I think most arguments along these lines can benefit from being reformulated as discussions about efficiency. For example, C has pointers and Java does not. One could simulate pointers in Java, but it would be much less efficient. So saying “Doing X is more efficient in C than in Java” is reasonable. Now you can ask “Do I care about X a lot?” and “How does it balance against Y?” and start doing the actual analysis on whether a language will work well for your particular scenario.

There may also be differences in the efficiency of formal verification. [2] For example, you can verify that an Elm program will never cause a crash by using a String as an Int quite cheaply, usually O(n) in the length of the program. It is much more difficult to do something similar in Ruby, maybe O(n^3) in the very best case. [3] Does that mean that Elm is more expressive because you cannot write programs like that? Or does it mean that Ruby is more expressive because you can write programs like that? Neither! This is not a question of expressiveness! I can write a Ruby interpreter in Elm (or an Elm interpreter in Ruby) and program either way. Ease of verification is a separate topic! And it is not so simple as just maximizing ease of verification at all costs. What if it makes it harder for humans to write, understand, or modify programs?

My larger point here is mainly that any “language X is better than language Y” argument is pretty silly. At what? How long do you have? Who is working on it? What is their background? What are their personal preferences? Is work a place for code golf? Is work a place for self-expression? How can you distinguish between code golf and self-expression objectively?

Notes:

  1. In the README of elm/regex I go through what I mean by “regular expression” in the “History” section.

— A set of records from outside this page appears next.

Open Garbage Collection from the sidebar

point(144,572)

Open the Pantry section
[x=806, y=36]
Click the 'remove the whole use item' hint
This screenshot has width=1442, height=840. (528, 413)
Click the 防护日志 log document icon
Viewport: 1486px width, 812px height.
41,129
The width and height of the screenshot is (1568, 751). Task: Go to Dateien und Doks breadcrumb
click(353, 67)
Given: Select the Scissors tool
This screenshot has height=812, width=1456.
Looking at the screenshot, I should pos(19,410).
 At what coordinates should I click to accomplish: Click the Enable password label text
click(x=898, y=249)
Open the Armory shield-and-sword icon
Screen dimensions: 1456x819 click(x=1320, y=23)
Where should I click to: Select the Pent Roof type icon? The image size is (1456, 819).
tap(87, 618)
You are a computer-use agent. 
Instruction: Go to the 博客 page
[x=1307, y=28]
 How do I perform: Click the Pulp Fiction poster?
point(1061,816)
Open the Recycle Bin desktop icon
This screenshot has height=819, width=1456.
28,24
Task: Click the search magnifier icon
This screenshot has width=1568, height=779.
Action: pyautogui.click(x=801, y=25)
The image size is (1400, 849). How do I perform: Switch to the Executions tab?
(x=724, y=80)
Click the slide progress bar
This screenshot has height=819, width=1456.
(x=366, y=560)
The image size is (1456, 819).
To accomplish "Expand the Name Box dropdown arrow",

  2. It may be good to check out On the Bright Side of Type Classes which talks about replicating the functionality of type classes with implicit arguments. Neither feature is fundamentally related to formal verification at all, just to leaving arguments off! You can look more into dependently typed languages (which interestingly are often not turing complete) if you are curious about formal verification beyond ML-style type inference.

  3. You can detect “type errors” in languages like Ruby with a “Control-Flow Analysis” as described nicely by Matt Might here. It is quite expensive though! The very interesting paper Resolving and Exploiting the k-CFA Paradox suggests O(n^3) or O(n^8) as a baseline for a 1-CFA.